I was grateful, in truth, for it wasn’t safe for me. Besides, I knew I needed to explain my presence there, but the questions
poured forth as we walked, and I believed my interest compensated for my transgression. I knew nothing, and wanted to know
every how, why and wherefore that had brought Din to that dingy basement in Whitechapel.

So he told me, on the long journey back to Lambeth, about the many slave insurrections that had been tried and which had failed,
and the difficulty in co-ordinating uprisings across the country. For a full-scale revolution, he told me, a critical mass
of insurgents had to be reached: the big ones – Gabriel’s Rebellion in 1800, Southampton County in 1831 – were not big enough.
They might have raised awareness of the sufferings of slaves, but only served to increase fear of the darkie. He told me too
of John Brown, a white man, who nearly succeeded, seizing a hundred thousand muskets and rifles from the arsenal at Harpers
Ferry in Virginia just a few years ago, with the intention of galloping south with them to arm every slave he met along the
way, but he failed.

‘Why? There must be millions of you, Din, enough for several armies.’

‘Do you know, ma’am, what slavery does to you? Do you think all slaves are always poised for a rebellion, watchin’ an’ waitin’
for any chance to rise up an’ conquer? Liberty’s been so long gone now, folks are scared of it. Slavery makes you dependent.
It’s a drug you’re forced to swallow, a drug that lays you low and strips you of all your dignity. If you ain’t got dignity,
you ain’t got nothin’ to fight for. There ain’t gonna be no wholescale rebellion, only isolated escapes here an’ there. You
can’t tell a man to give up opium once the doctor has made sure of his addiction. You can only destroy all opium around, an’
help the addict find something better.’

‘So, why are you planning to take someone hostage?’ I asked.

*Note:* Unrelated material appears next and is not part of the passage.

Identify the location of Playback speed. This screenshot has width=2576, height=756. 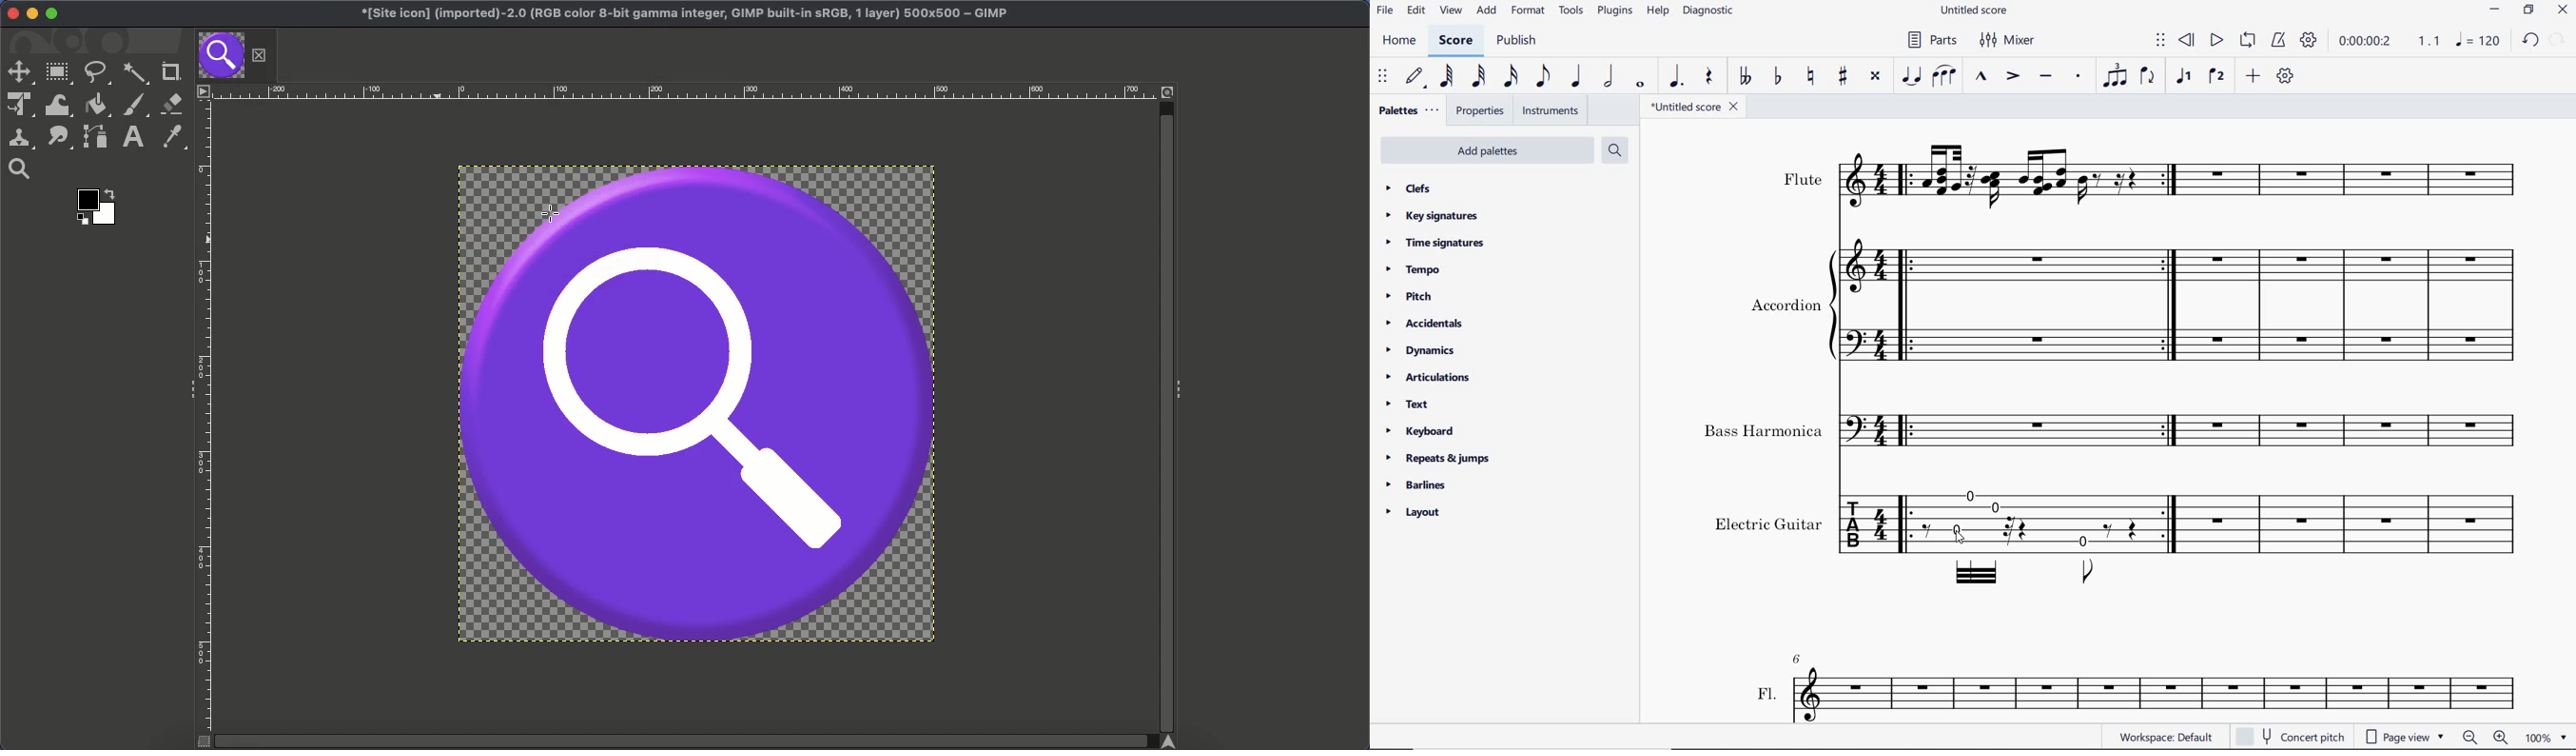
(2430, 42).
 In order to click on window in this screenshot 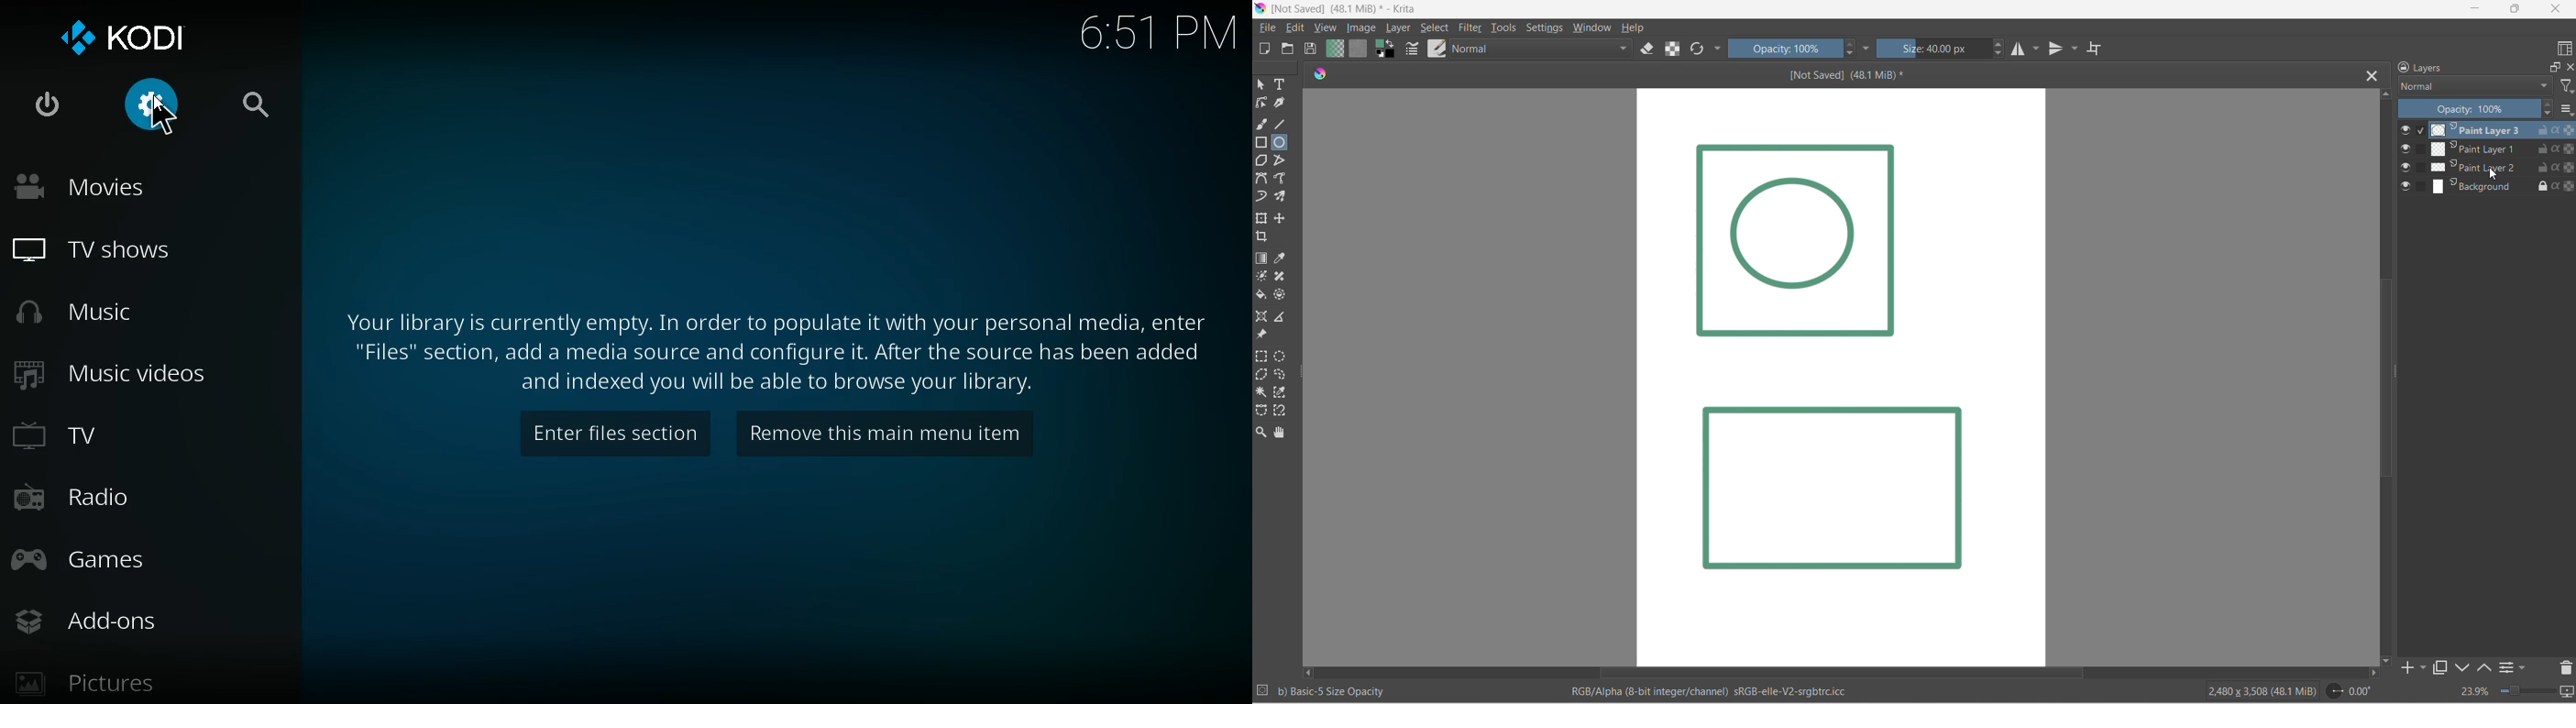, I will do `click(1594, 28)`.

‘Call it a new approach. It’s radical, an’ it’s simple. Can you imagine white folks allowin’ a man like Jefferson Davis to
become a martyr, to die at the hands of niggers?’

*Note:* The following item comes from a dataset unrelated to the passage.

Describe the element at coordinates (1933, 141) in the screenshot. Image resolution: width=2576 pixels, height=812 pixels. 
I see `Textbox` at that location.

‘They said you changed your mind; said that you wanted murder before.’

‘I did, for a while. But now I’m not so sure.’ He fell quiet, and I did not know what to say. My body was suffused with some
strong feeling for him, and it ached for reciprocity. ‘This way, America will be forced to listen; they will rewrite the statute
books.’

‘Do you really believe that?’

‘Yes. And no. Ain’ nothin’ sure when you’ve been a slave. But it won’t be much longer. I can feel in my bones that a war is
imminent. Yet too I wonder if it will ever happen. I promise you now, ma’am, I will die tryin’.’

‘I believe you. But I do hope you won’t.’ Oh, but I curled into myself, for my trite words could not say the half of it.

‘It’s what I live for, ma’am. Once my mamma died, I had nothing else, except the freedom of my people and their children.
It is all I live for. It is how I love.’

Love. We were here at last. He had said the word. I probed him gently. ‘I do not understand. How is it how you love?’

‘Is love not only sacrifice? Do we not give up those we love, in order to prove to them that they are loved? My mother gave
up her freedom for me; I gave up my chance of freedom for her. I only know love for what we lose by it.’

And I was lost myself, for I started to realise then what what I wanted with this man, and knew that I would never have even
half of it, and was not sure that I even deserved it.

Eventually I was too tired to ask any more, and he had spoken enough. We sat in each other’s silence on the omnibus home,
and barely looked at each other. I kept my veil on; it was easier that way. After all, I was meant to be returning from a
funeral, and whatever little reputation I might have in the neighbourhood would be lost entirely if I were seen publicly with
a black man in the small hours of the morning. But he was my protection too; I was safe from the drunkards, the leering swells,
the policemen, the beggars. I did not for a moment think I might be at risk from him.